Banns is a hamlet in west Cornwall, England, United Kingdom situated between Mount Hawke and Porthtowan at in the civil parish of St Agnes. The South West Coast Path is 2 km to the west of the hamlet. Banns is included in the Mount Hawke and Portreath division of Cornwall Council.

There is another place called Banns in the civil parish of St Buryan.

==Description==
There are three principal features that define the Banns area: the vale or hollow, a mine and a farm, named Banns Farm. Cottages at Bannsvale Farm in Prince Royal Meadows are holiday rentals.

In 1880, there was also a place named Lower Banns near Banns in St Agnes. It was a 13-acre property owned by Francis Harris in 1873.

The Banns area includes a meadow named Prince Royal Meadows.

==Mining==
Banns, which means hollow, is inland from Porthtowan and is surrounded by mines, such as Wheal Coates and Tywarnhayle Mine. There was a small abandoned copper mine named Wheal Banns.

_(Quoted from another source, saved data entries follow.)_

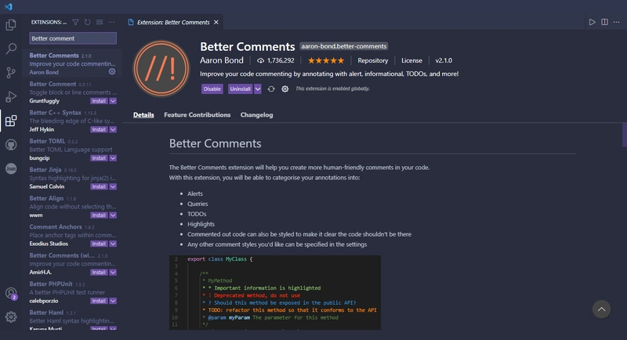Open the Accounts icon with badge

[x=11, y=294]
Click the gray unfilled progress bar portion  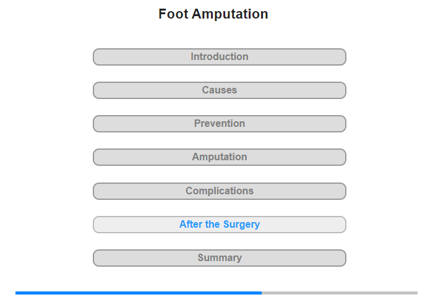tap(340, 293)
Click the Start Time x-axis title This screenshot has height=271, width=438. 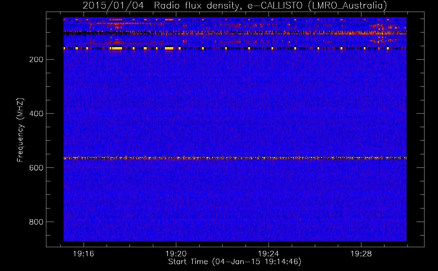click(188, 262)
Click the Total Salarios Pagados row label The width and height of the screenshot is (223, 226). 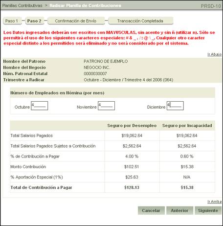click(x=32, y=136)
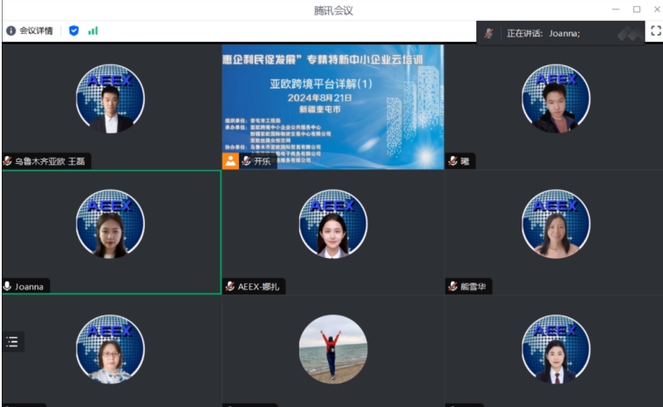Screen dimensions: 663x407
Task: Select Joanna's highlighted video tile
Action: tap(111, 231)
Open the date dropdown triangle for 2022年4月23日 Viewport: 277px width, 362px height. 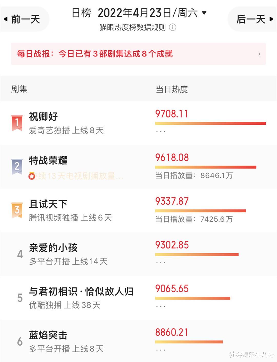point(204,13)
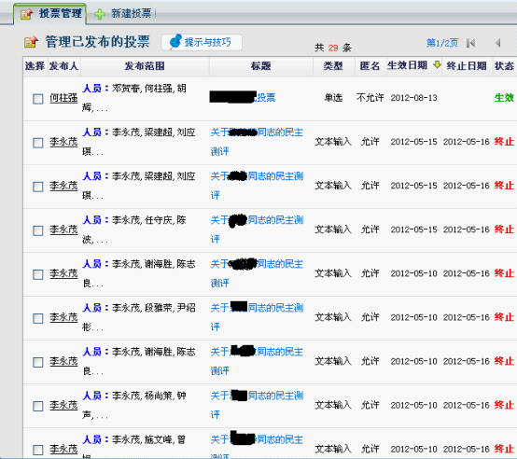Open the 提示与技巧 button
Viewport: 517px width, 459px height.
(x=202, y=42)
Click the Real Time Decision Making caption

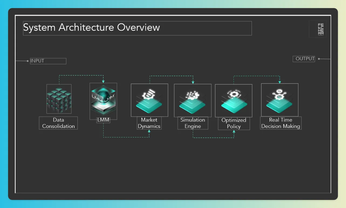pos(280,123)

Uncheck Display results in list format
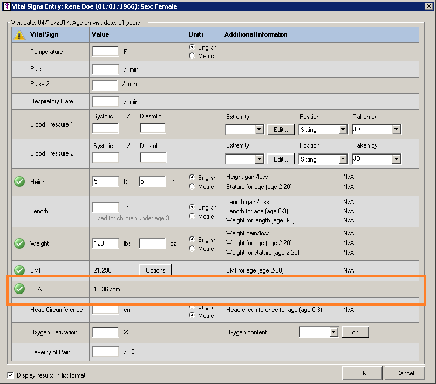coord(11,375)
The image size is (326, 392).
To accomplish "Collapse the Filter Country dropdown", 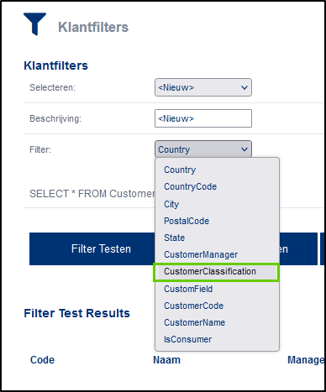I will point(203,149).
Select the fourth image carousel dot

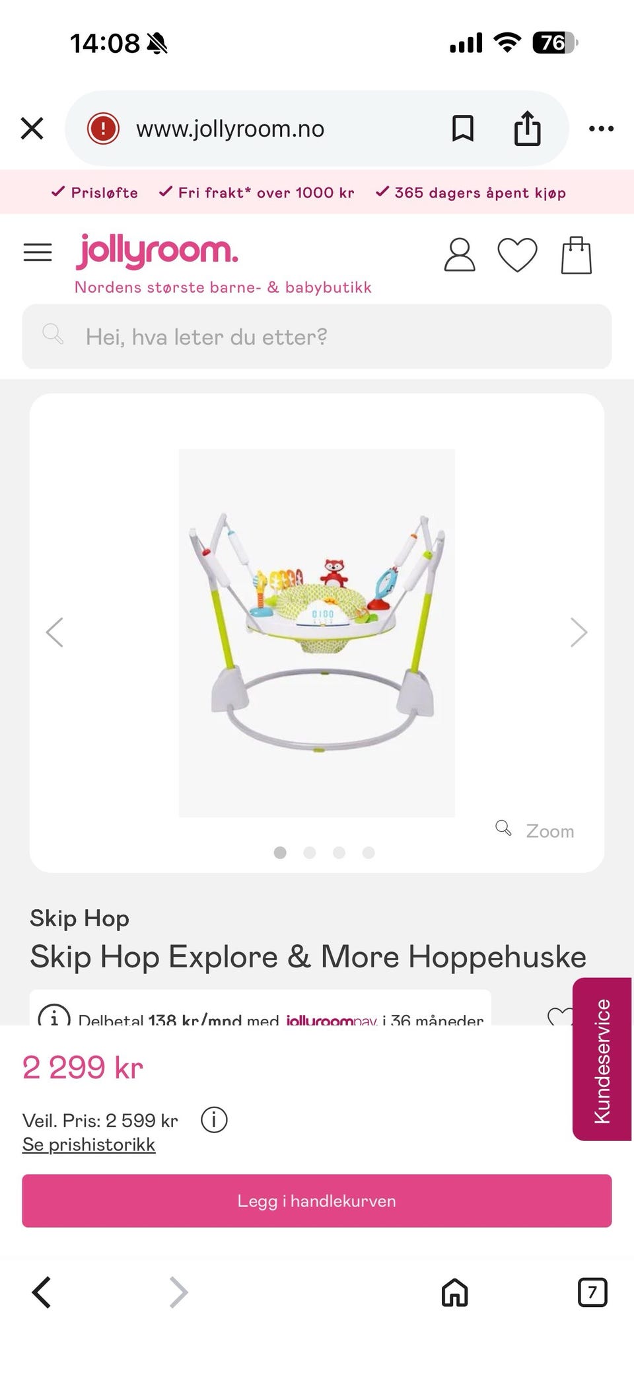[369, 852]
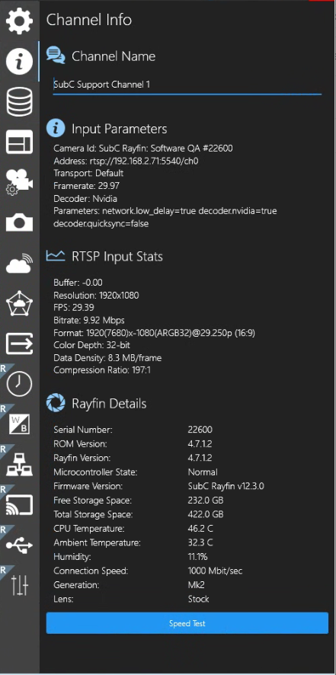Viewport: 336px width, 675px height.
Task: Open the export arrow sidebar icon
Action: pos(19,344)
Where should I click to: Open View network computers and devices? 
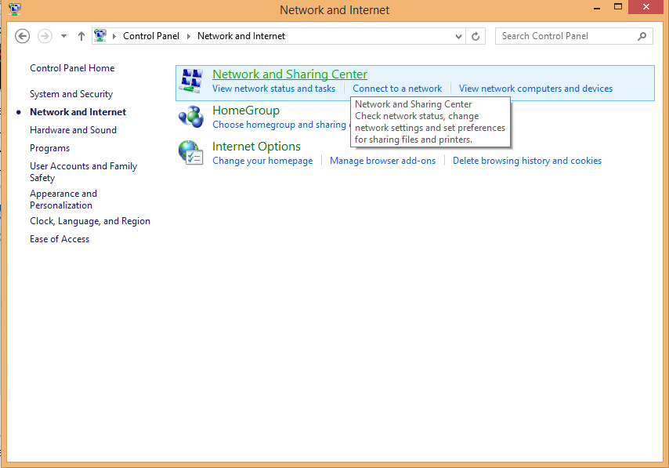[x=535, y=88]
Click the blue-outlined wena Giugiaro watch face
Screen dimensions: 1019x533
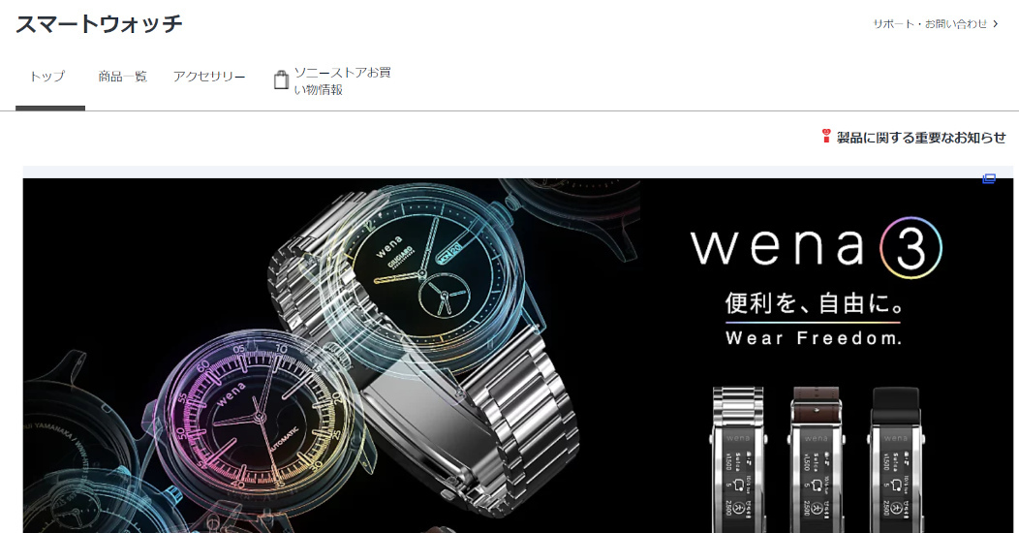(421, 273)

The mine was also called the Prince Royal Mine. The mining area was described in 1828 as follows: "Crossing Prince's Common, a most desolate scene meets the eye; the surface is covered with small fragments of red decomposing slate, largely intermixed with pieces of quartz; the uniformity of this desert (which extends for many miles to the right and left) is only broken by the numerous heaps of rubbish, the remains of former mining operations. The fragments of rocks, thus exposed are of a bright red; and are derived from a slate similar to that which succeeds the felspar-rocks north of Cardrew."

By 1843 there was £10,000 invested in the mine improvements with a new company. In 1877 Prince Royal Mine, a tin mine, was owned by L. Walsad and a person with the surname of Duignan. It was located in Scorrier, St Agnes.

In 1881 the mine, now called Wheal Banns, produced and sold a little bit more than a ton of tin, which required a payment of dues to the Duke of Cornwall.